While the dosage and duration are still unclear, an analysis of studies covering nearly 15,000 people has confirmed suggestions that nonsteroidal anti-inflammatory drugs such as aspirin offer some protection against Alzheimer’s disease.



Alzheimer’s disease is a brain disorder that greatly compromises a person’s ability to carry out daily activities.



Alzheimer’s affects the part of the brain that controls thought, memory and language. Few treatments exist for the disease, and recent efforts have focused on preventative measures. Some studies have suggested that NSAIDs might help prevent the disease.


In a meta-analysis, epidemiologist Mahyar Etminan from Montreal’s McGill University and colleagues analyzed data from observational studies published between 1996 and October 2002 that examined the role of NSAID use in preventing Alzheimer’s disease.



The results are published in the July 19, 2003 issue of the British Medical Journal.



The study looked at NSAID use by adults 55 years of age and over.



Etminan and colleagues only extracted data from studies that had clearly stated diagnostic criteria for the outcome of Alzheimer’s disease, described exposure to NSAIDs and had a strong design in terms of large sample size and better control of confounding variables.



Their work covered a total of 14,600 participants.



Three separate analyses were carried out.



The researchers first selected studies that explored the risk of Alzheimer’s disease in users of all NSAIDs. Then they looked at the risk of Alzheimer’s specifically among aspirin users. Finally, they looked at the risk of Alzheimer’s according to the duration of use of NSAIDs.
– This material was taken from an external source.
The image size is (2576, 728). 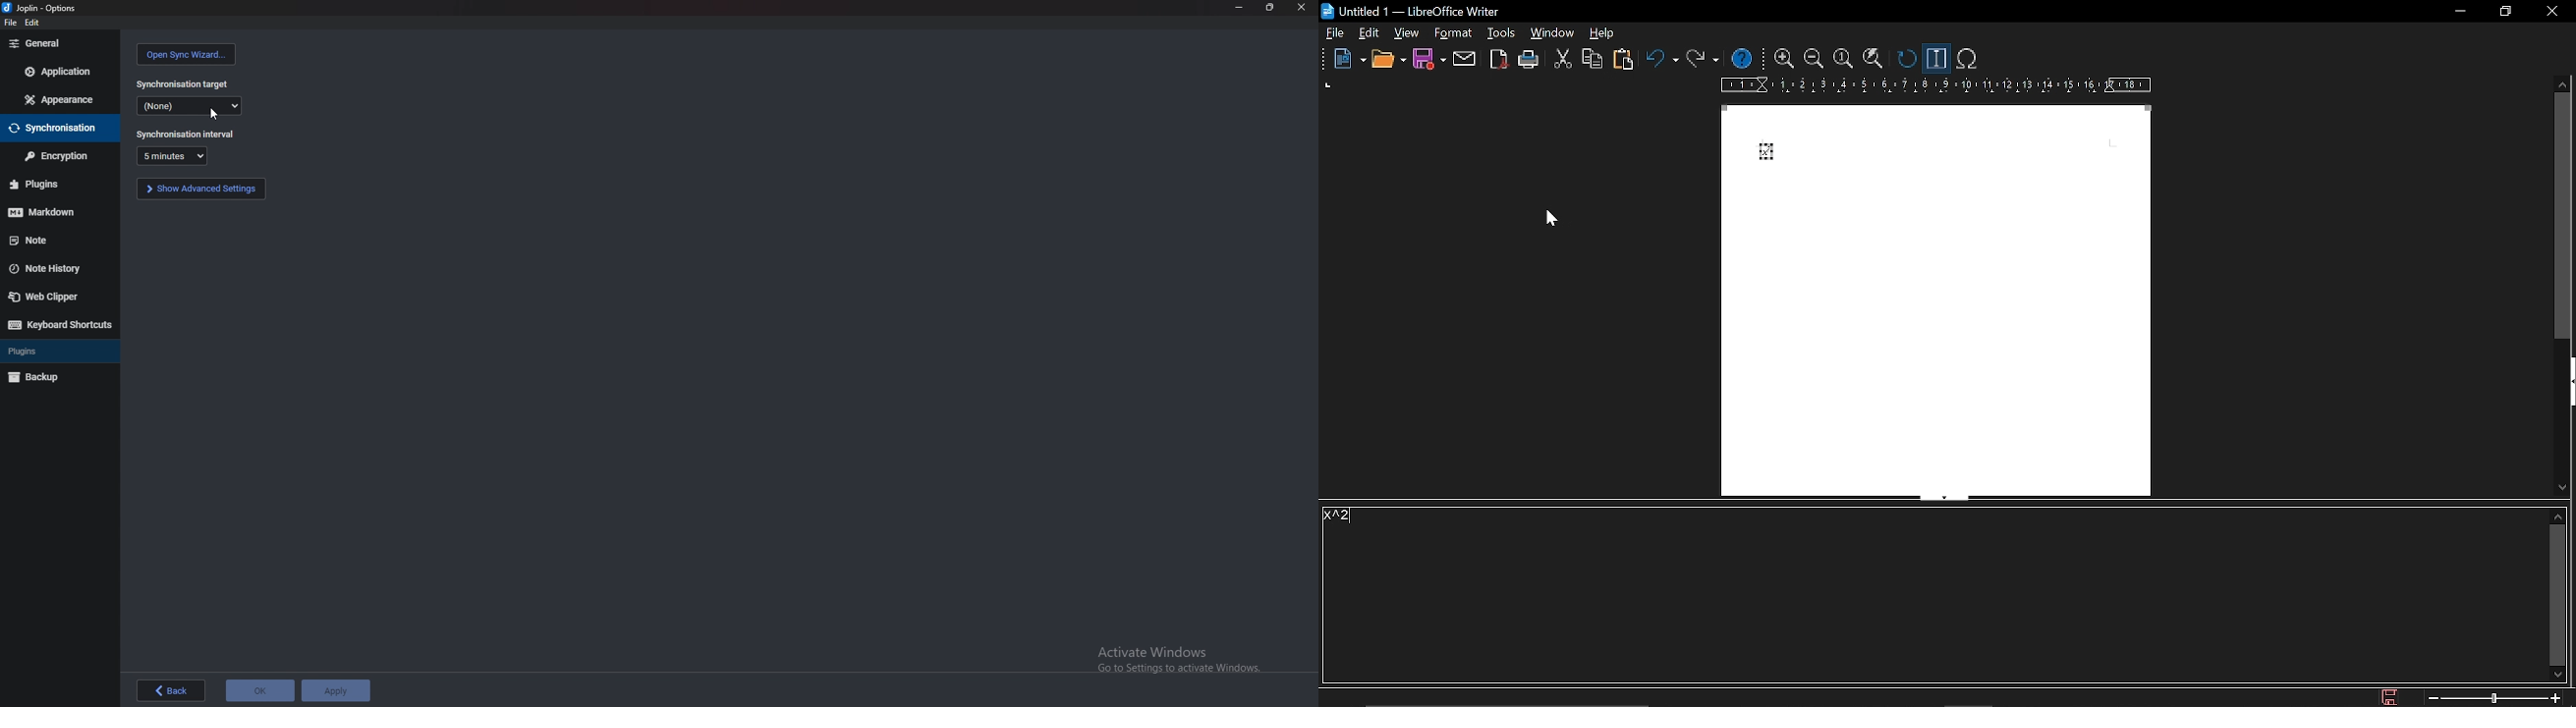 I want to click on apply, so click(x=336, y=691).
Their findings show that long-term use of NSAIDs can prevent Alzheimer’s disease. The researchers hypothesize that NSAIDs must be used for a period of at least two years to obtain full benefits.



For aspirin specifically, they found that it does have some protective effect but the results are not significant. This may be, however, because the number of studies specifically evaluating the effects of aspirin is small.



Although the results are encouraging, researchers say that people should not take NSAIDs specifically to prevent Alzheimer’s disease yet because more research is needed on drug action and dosage.